Trovare una residenza sorvegliata ma adeguata allo status dei due militari era per la delegazione italiana un elemento per poi potersi preparare meglio, in attesa della perizia tecnico scientifica sulle armi sequestrate nella petroliera, alla decisiva battaglia legale in corso nell'Alta Corte di Kochi sulla territorialità dell'incidente e il diritto internazionale. Le parti su questo si confronteranno anche oggi. Il giudice P.S. Gopinatha dopo aver ascoltato le ragioni dell'Italia chiederà alla Procura indiana di fare le proprie controdeduzioni.

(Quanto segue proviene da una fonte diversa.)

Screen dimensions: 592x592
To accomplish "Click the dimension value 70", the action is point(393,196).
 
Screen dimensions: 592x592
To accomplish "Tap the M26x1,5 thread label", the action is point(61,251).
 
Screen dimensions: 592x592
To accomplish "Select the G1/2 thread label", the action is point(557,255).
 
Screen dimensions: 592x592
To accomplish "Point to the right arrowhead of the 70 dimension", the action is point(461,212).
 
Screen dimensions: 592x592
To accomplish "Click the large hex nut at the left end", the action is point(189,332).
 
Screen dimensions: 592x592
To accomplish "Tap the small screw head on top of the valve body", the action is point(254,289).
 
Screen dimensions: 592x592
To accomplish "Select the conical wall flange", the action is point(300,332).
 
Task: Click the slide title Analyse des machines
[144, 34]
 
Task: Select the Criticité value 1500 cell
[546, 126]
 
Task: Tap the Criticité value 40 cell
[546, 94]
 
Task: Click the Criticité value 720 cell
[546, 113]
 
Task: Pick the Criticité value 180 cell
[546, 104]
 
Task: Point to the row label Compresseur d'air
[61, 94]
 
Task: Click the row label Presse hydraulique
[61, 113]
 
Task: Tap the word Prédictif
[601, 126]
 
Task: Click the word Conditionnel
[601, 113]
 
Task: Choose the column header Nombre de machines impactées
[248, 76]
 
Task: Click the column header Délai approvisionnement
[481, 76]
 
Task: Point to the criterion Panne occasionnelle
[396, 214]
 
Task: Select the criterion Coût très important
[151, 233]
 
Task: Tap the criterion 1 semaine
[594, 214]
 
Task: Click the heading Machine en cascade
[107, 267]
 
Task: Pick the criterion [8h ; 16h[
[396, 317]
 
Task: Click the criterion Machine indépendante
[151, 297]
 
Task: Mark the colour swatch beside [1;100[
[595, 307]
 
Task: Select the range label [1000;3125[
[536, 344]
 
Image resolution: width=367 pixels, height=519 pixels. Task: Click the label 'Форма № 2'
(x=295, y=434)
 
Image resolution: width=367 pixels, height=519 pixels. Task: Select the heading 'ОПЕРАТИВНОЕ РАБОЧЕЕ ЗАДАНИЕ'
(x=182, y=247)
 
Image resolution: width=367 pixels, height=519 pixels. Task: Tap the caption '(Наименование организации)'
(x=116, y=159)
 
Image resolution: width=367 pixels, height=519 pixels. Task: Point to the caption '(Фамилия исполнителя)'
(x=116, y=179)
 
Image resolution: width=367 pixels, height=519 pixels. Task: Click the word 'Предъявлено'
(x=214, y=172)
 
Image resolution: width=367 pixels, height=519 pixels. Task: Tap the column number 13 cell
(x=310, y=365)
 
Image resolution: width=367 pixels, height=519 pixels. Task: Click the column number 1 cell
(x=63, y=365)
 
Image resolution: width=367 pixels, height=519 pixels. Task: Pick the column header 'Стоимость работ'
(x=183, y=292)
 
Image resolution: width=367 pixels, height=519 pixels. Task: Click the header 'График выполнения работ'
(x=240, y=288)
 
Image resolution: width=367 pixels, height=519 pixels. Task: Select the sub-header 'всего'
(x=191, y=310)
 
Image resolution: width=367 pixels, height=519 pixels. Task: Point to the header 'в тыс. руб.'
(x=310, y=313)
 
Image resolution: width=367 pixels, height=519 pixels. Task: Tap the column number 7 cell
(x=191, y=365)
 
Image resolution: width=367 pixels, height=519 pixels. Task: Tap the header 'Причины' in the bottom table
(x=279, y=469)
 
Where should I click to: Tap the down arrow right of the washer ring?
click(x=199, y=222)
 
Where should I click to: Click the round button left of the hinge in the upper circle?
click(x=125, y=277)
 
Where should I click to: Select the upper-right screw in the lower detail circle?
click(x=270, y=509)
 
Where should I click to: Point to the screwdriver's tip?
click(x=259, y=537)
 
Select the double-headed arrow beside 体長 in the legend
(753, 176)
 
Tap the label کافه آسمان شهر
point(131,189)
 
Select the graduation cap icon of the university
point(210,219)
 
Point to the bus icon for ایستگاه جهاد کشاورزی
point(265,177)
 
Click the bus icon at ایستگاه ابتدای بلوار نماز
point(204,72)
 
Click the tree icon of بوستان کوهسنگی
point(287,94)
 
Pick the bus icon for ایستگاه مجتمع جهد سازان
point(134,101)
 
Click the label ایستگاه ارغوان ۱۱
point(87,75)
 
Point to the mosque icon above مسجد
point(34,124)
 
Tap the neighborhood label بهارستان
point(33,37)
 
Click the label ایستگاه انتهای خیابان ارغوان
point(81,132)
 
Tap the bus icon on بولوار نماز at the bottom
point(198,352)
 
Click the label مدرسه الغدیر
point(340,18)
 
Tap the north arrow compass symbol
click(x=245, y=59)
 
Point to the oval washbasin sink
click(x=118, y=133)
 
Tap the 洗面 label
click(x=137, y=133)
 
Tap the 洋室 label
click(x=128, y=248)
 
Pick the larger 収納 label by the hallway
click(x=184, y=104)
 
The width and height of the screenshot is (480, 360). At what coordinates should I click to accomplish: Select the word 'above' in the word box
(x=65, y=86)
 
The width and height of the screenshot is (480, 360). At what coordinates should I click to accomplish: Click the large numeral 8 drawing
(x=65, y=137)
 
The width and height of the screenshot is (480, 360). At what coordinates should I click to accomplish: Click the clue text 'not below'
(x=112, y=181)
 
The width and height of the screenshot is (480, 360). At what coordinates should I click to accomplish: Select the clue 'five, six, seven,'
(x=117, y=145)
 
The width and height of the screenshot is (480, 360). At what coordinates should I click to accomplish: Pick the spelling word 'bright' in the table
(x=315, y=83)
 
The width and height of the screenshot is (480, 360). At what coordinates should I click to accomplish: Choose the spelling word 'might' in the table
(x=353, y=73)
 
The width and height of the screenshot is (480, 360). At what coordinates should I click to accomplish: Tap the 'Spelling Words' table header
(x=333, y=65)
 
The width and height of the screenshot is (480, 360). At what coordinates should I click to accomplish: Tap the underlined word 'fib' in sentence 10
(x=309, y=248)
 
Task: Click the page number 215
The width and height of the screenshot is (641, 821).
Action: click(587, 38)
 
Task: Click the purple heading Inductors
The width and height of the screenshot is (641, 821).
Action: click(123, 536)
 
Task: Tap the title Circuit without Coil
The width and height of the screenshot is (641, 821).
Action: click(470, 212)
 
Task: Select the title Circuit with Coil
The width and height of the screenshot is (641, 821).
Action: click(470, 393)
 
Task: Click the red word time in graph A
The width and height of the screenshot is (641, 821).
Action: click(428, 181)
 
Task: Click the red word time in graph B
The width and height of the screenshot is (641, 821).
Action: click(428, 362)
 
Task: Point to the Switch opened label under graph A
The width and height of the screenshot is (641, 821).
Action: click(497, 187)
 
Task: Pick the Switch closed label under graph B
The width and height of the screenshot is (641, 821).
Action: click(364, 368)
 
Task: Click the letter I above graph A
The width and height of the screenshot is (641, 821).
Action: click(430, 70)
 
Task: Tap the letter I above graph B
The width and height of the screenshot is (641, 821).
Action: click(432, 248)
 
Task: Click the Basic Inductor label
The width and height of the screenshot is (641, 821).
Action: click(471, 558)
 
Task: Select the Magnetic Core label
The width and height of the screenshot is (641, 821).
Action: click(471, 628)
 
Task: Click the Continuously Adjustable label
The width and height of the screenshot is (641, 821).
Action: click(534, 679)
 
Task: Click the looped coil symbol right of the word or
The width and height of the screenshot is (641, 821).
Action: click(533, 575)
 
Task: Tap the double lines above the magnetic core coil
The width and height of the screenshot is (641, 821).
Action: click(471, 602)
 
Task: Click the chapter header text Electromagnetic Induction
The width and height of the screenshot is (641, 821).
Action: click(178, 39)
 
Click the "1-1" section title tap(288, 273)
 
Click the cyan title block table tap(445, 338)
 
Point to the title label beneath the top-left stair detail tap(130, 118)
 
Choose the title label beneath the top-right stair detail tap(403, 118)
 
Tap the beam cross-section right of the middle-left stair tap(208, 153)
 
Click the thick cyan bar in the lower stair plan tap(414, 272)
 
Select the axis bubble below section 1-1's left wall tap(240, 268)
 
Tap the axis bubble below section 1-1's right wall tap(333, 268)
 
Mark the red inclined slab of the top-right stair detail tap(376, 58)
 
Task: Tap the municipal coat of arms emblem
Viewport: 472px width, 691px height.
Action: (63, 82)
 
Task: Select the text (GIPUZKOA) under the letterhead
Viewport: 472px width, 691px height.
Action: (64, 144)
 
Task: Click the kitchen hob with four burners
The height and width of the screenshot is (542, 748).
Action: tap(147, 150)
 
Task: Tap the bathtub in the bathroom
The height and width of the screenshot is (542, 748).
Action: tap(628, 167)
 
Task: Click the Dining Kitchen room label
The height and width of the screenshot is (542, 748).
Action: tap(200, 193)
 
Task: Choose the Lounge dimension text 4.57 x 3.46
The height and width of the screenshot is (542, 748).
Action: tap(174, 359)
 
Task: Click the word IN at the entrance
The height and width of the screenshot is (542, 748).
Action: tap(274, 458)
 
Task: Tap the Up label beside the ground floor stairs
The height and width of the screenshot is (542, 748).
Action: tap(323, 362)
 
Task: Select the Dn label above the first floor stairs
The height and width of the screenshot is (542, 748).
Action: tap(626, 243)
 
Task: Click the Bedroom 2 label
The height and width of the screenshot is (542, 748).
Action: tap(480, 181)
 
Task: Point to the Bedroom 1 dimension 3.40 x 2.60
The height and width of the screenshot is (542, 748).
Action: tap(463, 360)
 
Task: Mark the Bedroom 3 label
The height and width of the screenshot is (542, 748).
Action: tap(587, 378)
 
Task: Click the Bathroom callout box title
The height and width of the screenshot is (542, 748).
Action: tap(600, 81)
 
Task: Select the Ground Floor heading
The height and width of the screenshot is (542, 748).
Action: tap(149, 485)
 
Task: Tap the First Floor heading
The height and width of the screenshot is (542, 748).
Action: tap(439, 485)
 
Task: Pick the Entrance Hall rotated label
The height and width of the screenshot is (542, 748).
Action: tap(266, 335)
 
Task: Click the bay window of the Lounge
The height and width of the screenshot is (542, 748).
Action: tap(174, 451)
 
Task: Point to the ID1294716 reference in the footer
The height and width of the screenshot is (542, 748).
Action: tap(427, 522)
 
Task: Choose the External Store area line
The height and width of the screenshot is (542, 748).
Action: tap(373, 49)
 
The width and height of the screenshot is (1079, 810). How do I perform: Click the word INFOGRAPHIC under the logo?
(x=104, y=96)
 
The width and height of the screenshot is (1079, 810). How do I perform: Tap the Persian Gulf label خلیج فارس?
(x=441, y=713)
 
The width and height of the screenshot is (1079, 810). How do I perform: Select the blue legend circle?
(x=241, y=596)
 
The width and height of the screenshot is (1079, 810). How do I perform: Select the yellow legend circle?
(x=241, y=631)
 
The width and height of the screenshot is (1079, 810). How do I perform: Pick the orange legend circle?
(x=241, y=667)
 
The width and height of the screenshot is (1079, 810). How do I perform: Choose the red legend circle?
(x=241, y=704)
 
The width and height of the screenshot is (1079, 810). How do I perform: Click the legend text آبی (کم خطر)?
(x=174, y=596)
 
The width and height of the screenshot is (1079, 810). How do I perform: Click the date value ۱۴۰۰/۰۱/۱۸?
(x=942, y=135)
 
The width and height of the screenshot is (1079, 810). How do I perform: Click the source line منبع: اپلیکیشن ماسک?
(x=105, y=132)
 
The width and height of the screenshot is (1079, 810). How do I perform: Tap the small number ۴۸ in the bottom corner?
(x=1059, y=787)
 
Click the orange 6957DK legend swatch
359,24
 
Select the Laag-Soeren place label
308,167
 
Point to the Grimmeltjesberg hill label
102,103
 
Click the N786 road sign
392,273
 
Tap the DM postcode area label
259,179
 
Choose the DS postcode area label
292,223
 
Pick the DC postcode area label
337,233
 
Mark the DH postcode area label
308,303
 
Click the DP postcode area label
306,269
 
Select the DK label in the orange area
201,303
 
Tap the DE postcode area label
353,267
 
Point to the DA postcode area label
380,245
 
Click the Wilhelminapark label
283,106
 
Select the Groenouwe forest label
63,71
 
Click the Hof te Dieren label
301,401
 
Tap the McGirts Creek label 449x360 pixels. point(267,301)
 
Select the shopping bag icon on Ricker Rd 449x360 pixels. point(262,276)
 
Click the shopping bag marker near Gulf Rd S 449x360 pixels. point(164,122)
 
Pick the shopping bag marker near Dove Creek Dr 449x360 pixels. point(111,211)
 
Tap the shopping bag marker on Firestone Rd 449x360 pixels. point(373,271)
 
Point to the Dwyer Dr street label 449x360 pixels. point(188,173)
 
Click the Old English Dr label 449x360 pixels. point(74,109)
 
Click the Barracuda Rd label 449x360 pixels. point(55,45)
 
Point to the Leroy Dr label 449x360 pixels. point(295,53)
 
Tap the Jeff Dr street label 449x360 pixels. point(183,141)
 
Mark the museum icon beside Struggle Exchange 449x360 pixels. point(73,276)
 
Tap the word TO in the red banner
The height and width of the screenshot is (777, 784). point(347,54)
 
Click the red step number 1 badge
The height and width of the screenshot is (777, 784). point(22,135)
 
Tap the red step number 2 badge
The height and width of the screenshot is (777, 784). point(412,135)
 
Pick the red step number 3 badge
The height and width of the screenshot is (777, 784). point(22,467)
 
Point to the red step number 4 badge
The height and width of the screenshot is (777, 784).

La soluzione definitiva per la detenzione dei marò (dopo tre mesi si potrà richiedere la loro libertà su cauzione), i risultati delle perizie dell'Istituto scientifico della polizia e la fine della causa sulla giurisdizione internazionale, arriveranno non prima delle elezioni del 14 marzo nel Kerala che attizzano il mondo politico locale. Temendo una reazione negativa dell'elettorato composto da molte famiglie di pescatori, ieri il "chief minister" del Kerala, Oommen Chandy, ha dichiarato in un acceso dibattito al Parlamento che «le indagini proseguono nella giusta direzione» e che «nessuna clemenza ci sarà per gli imputati» italiani.